- The recently introduced minimum tax will encourage tax evasion, which may lead to a fall in revenue collection negating its intended purpose.
- With most Kenyan businesses ending their financial year in December, they will be liable to pay their first minimum tax by the 20th of this month.
The recently introduced minimum tax will encourage tax evasion, which may lead to a fall in revenue collection negating its intended purpose. With most Kenyan businesses ending their financial year in December, they will be liable to pay their first minimum tax by the 20th of this month.
Minimum tax was introduced under the Finance Act 2020 to be charged at the rate of one per cent of the gross turnover of a business starting January 1, 2021. Previously, income tax was levied on businesses based on the profit they make.
They were not expected to pay income tax if they did not make any profit or if they made a loss. They were allowed to offset the losses against future profits and carry forward the losses for up to 10 years.

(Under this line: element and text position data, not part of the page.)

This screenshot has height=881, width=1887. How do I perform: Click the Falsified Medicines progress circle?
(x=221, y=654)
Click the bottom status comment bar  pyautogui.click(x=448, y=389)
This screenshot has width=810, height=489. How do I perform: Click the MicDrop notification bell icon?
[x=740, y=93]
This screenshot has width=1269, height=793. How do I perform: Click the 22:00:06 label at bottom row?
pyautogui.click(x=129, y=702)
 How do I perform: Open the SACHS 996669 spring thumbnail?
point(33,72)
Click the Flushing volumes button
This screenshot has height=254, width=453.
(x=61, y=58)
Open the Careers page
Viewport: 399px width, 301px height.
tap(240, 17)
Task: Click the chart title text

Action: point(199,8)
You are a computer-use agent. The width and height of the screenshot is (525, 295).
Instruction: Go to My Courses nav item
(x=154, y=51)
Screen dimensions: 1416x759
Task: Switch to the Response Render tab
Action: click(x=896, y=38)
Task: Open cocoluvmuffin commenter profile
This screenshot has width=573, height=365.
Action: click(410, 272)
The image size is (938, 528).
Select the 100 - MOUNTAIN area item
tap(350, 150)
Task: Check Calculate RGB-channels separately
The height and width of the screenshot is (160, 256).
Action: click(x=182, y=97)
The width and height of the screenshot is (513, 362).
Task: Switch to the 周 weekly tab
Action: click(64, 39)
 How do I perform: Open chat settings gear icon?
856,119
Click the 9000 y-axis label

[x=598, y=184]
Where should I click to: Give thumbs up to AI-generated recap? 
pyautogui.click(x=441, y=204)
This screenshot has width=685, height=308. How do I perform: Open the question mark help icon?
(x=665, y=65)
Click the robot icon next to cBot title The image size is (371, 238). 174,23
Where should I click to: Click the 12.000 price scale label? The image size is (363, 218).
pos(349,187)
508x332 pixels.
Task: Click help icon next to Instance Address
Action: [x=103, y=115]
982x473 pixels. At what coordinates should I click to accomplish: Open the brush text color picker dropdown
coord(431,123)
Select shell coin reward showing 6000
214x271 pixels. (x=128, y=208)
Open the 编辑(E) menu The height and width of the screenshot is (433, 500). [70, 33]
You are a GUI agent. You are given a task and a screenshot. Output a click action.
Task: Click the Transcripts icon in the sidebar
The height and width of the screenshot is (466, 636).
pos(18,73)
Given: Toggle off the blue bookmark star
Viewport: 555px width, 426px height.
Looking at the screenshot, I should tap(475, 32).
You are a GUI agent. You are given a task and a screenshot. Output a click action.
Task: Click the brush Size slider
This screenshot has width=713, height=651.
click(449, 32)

The minimum tax, as currently crafted, will discourage investors and lead to business closures. Those that don’t close will either default or resort to tax evasion to survive. Businesses requiring high initial capital investments, those operating in a low-profit margin environment, startups, manufacturers of excisable goods and cash-constrained businesses will be the most affected.
Businesses needing high initial capital investments usually take many years before they report their first profit as they are granted high capital deductions which they utilise in the initial years of operation.
However, with the minimum tax, such businesses will be required to pay one per cent of their gross revenue starting with their first year of operation, which will greatly discourage investments in such sectors and negate the purpose of the existing tax incentives in the form of capital allowance.
Companies operating in low-profit margins like wholesalers and distributors will also be greatly affected. For instance, a sugar trader, who buys a 50-kilogramme bag of sugar at an average price of Sh4,000 would add a margin of Sh30 only. Assuming he makes a sale of 1,000 bags in a month, the turnover would be Sh4,030,000 with a gross profit margin of Sh30,000. If you deduct other operating expenses, the trader would report a less than Sh 10,000 net profit in that month. One would then be required to pay income tax at the rate of 30 per cent, which would be Sh 3,000. However, with the introduction of minimum tax, the trader will be expected to pay one per cent of Sh4,030,000. This would be Sh40,300, which is even more than his gross profit of Sh30,000. If such a trader is to comply with the requirements of the minimum tax, one would be pay from one’s capital pushing him/her out of business.
The same case would apply to businesses dealing with the manufacture of excisable goods. Assuming it costs Sh100 to make a litre of spirits of alcoholic strength exceeding six per cent, which is charged excise duty at a rate of Sh253 a litre, plus value-added tax (VAT) at the rate of 16 per cent. The sales price per litre, assuming a markup of Sh 5 per litre would be Sh358. As such, the minimum tax per litre would be Sh3.58, which leaves the manufacturer with only Sh1.42 a litre to cater for bank interest, salaries, rent and other operating expenses. Such a manufacturer can only blow off his capital or close shop, fire employees, stop paying rent and go home.
With the foregoing examples, startups and businesses facing cash flow constraints would have no choice but to close shop or move to more tax-friendly jurisdictions. It is the same logic that has necessitated the government to exempt Kenya Airways (KQ) from the payment of the minimum tax. Sorry to say, there are numerous companies in Kenya, struggling financially and reporting losses that badly need to be relieved from the minimum tax just like KQ.
To argue that minimum tax is a strategy of expanding the tax base by roping in more people who were previously not paying tax is erroneous. Some of these loss-making businesses still pay VAT, pay-as-you-earn, excise tax, advance tax and other levies. Killing them would mean that the government will lose such revenue.
Alternatively, many businesses may resort to tax evasion for survival. They may be forced to under-declare their revenue and report reduced turnover to reduce the minimum tax burden. Under declaration of sales will also lead to underpayment of other taxes like excise duty, which is based on production and VAT which is based on turnover. As a result, the Kenya Revenue Authority will end up collecting way less tax revenue with the introduction of minimum tax than before.